***** Data excerpts *****

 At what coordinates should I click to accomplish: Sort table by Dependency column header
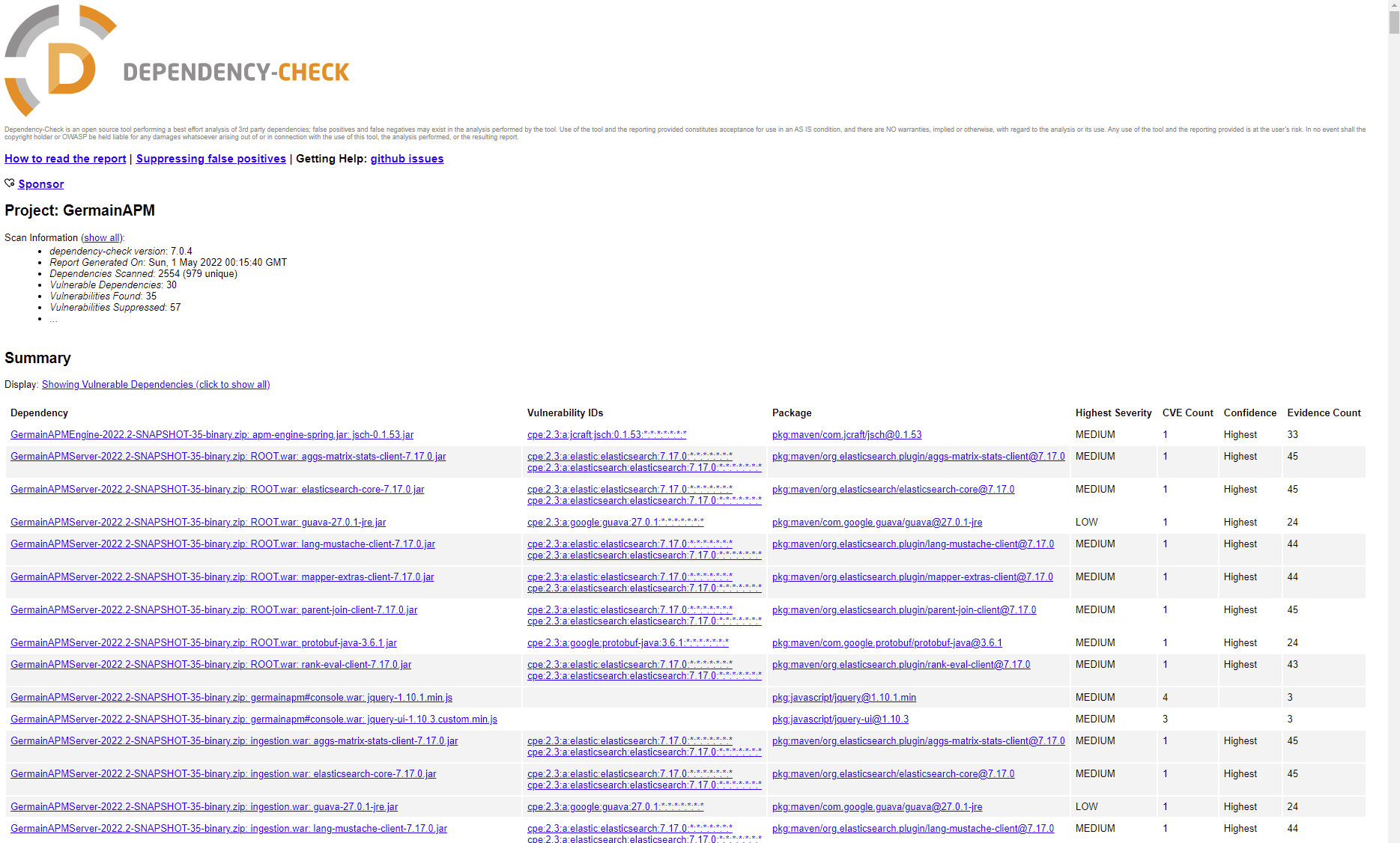pos(39,413)
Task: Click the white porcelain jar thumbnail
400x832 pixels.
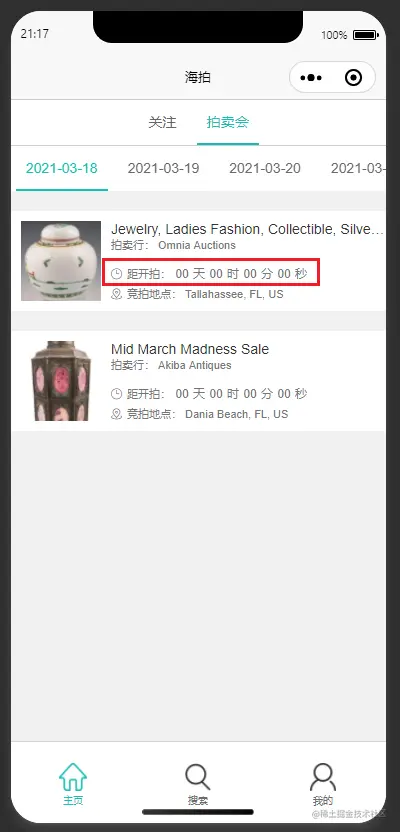Action: coord(61,261)
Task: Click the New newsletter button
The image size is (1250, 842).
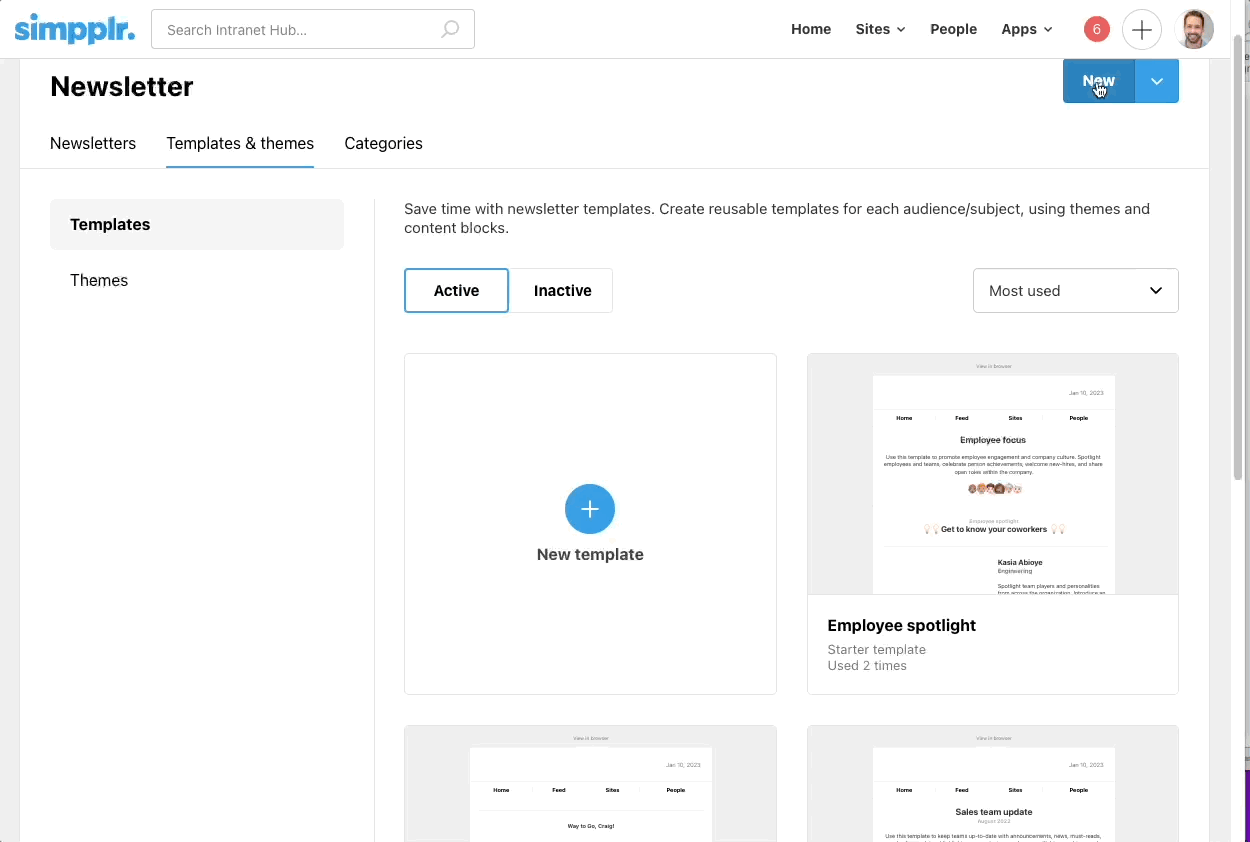Action: point(1098,81)
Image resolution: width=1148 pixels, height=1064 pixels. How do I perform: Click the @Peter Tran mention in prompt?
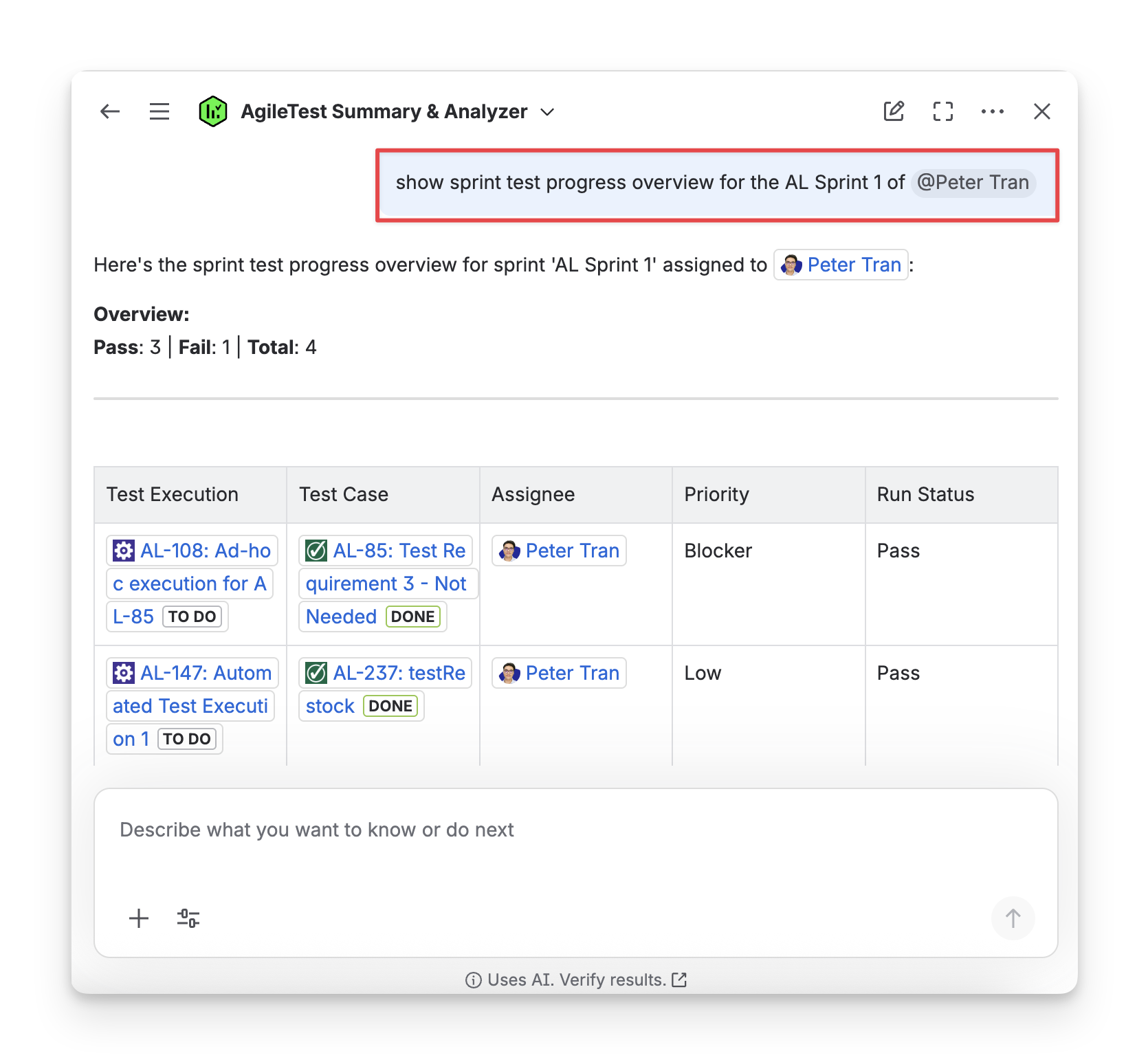[973, 183]
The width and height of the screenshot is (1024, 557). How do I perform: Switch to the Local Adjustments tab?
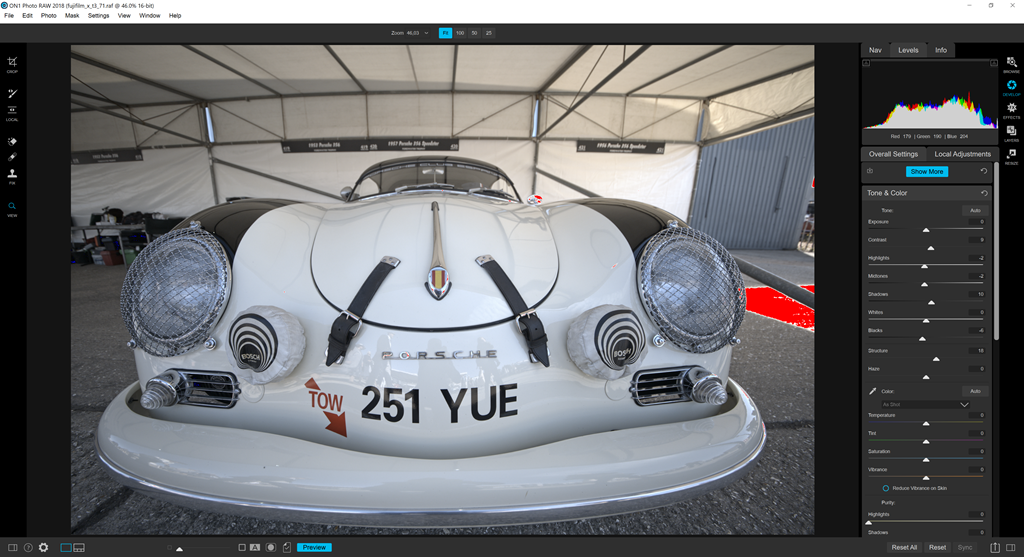[x=962, y=154]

*****

Each line from the one containing "The width and" through the end of the records above is to be retyped exactly, with the pictures omitted and nothing added.

Output for this task:
The width and height of the screenshot is (1024, 557). How do I perform: Switch to the Local Adjustments tab?
[x=962, y=154]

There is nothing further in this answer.